É que, rezam as crónicas, o senhor Berlusconi, dono da tal editora, teve o topete de não gostar que o senhor Saramago lhe chamasse, repetidas vezes, ladrão, gangster, fascista e outros mimos do mesmo estilo.
Trata-se do caso do cão que morde na mão do dono.
O camarada Saramago jamais se inquietou por publicar livros na editora do homem e de receber os seus proventos da dita. Pelo contrário, os livros eram bem promovidos e davam ao autor as jeitosas massas que o senhor Berlusconi lhe ia mandando pagar a tempo e horas.
Mesmo assim, o camarada rosnou e mordeu. Mordeu muito, muitas vezes.

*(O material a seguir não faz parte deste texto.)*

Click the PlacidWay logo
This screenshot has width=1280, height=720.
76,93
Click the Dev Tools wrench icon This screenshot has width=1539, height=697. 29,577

Agora queixa-se que o “tenebroso fascista” não quer publicar mais livros dele.
Censura!
Censura?
Bem pelo contrário. Il Cavaliere, em prejuízo próprio uma vez que o camarada Saramago tem alguma freguesia, põe na rua, dignamente, um tipo que o insulta por pura ordinarice e preconceito ideológico.
Está no seu pleno direito. O Saramago que vá mamar noutra teta, se calhar com menos leite que a do Cavaliere.